Your task: Keep only the lines that hold the string "agent", filtering out the rest of the entries below.

======== Information given ========

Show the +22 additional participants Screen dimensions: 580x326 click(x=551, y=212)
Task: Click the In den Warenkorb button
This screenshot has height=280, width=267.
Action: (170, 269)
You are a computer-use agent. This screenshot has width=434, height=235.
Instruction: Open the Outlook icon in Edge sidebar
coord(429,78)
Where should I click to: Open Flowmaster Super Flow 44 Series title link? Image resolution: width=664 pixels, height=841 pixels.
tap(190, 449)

========
======== Information given ========

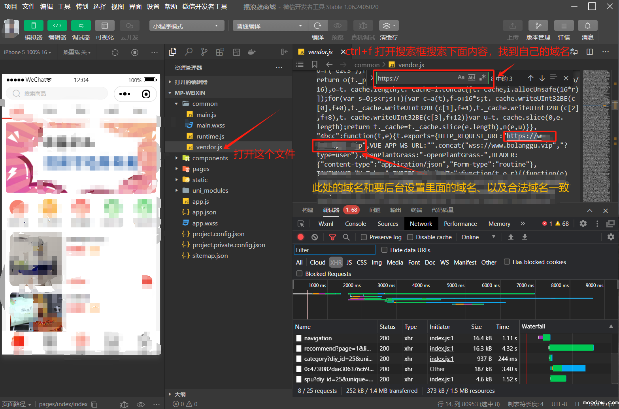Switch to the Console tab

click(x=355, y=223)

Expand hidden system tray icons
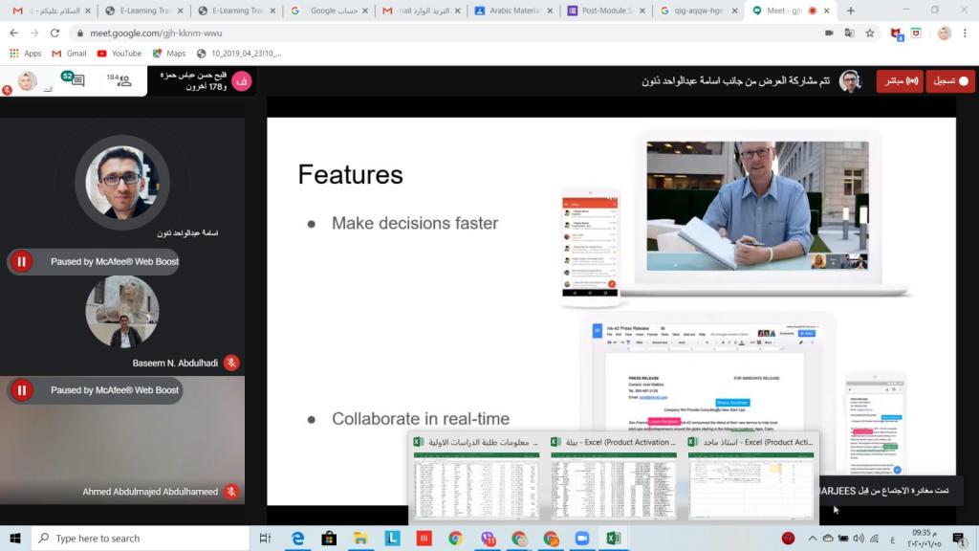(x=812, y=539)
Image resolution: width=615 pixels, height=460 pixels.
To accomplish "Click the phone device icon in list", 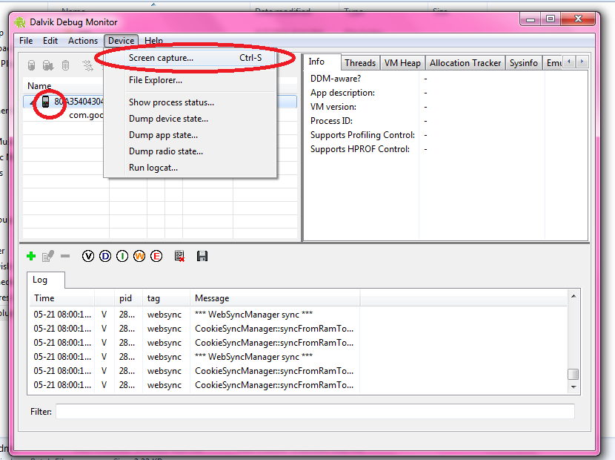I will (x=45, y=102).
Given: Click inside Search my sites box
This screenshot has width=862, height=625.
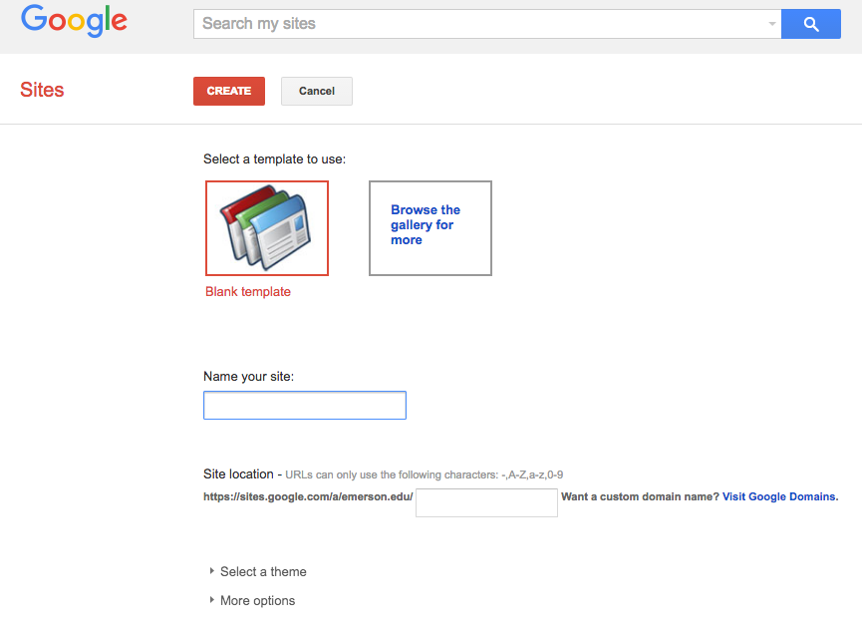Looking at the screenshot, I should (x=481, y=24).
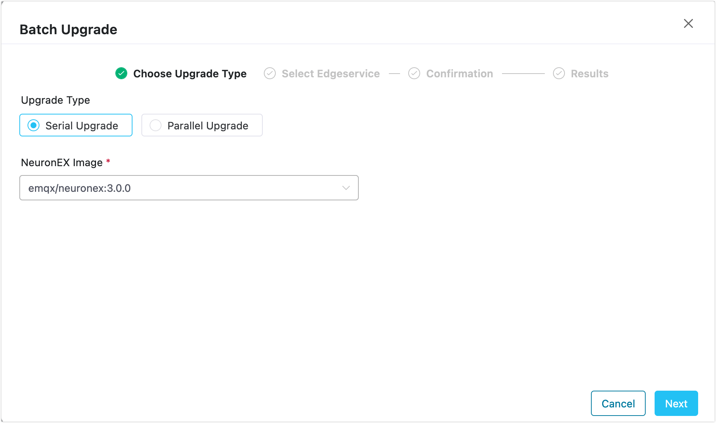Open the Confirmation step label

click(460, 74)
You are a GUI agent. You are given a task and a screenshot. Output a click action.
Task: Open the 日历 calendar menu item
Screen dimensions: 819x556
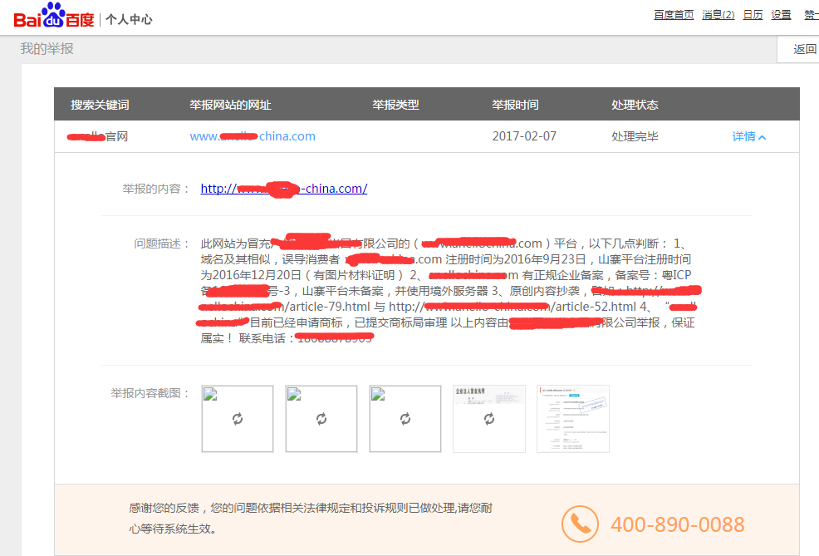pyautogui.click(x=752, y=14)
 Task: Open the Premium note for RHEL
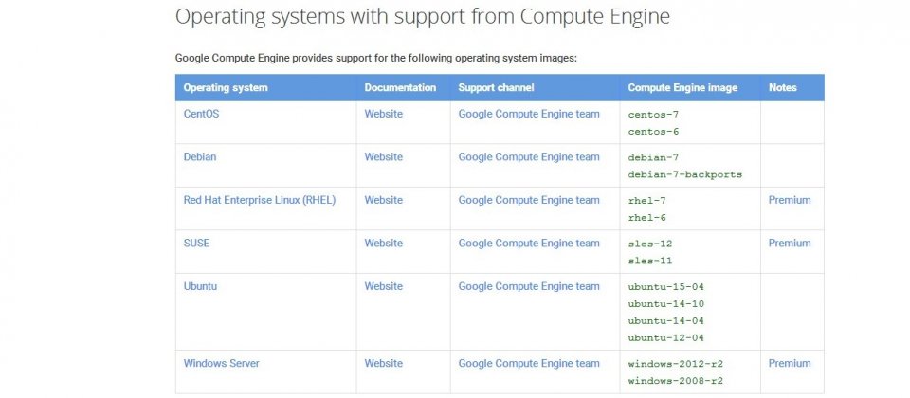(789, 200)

========
======== Information given ========

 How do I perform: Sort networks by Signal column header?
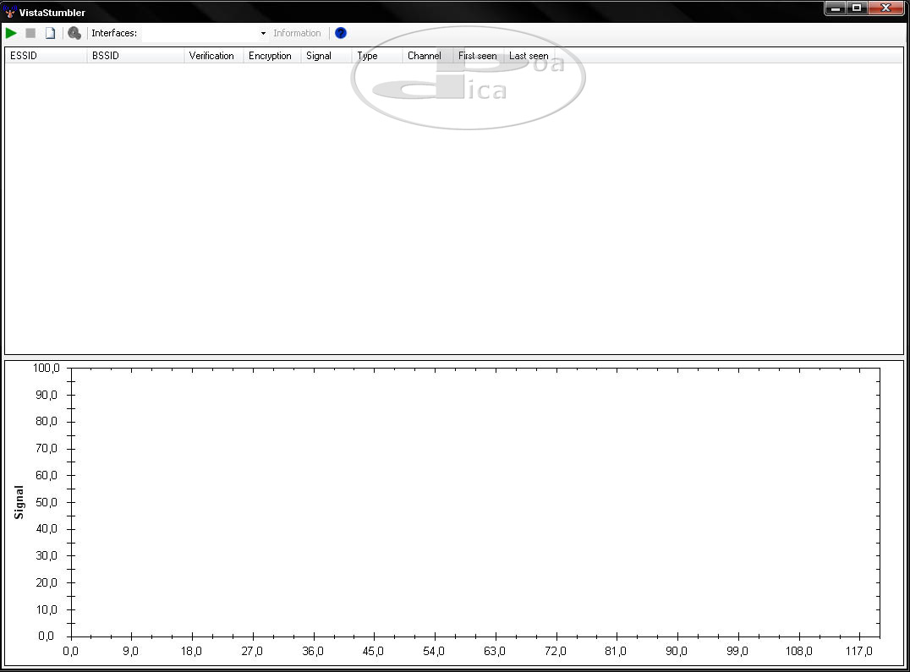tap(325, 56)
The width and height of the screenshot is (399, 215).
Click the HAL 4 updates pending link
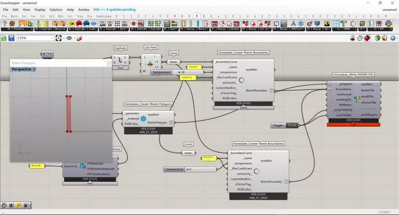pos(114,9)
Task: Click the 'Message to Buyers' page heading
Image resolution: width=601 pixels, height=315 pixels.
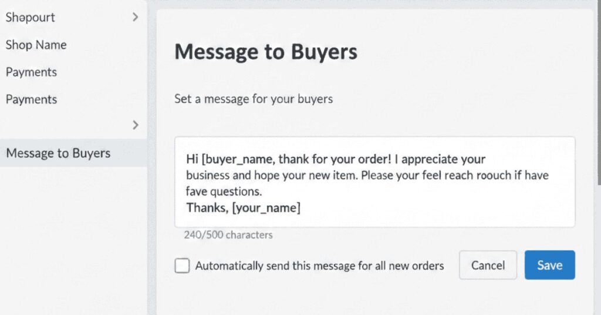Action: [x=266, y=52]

========

Result:
You are a computer-use agent. This screenshot has width=434, height=235.
You are a GUI agent. You are given a task and a screenshot. Output a click action.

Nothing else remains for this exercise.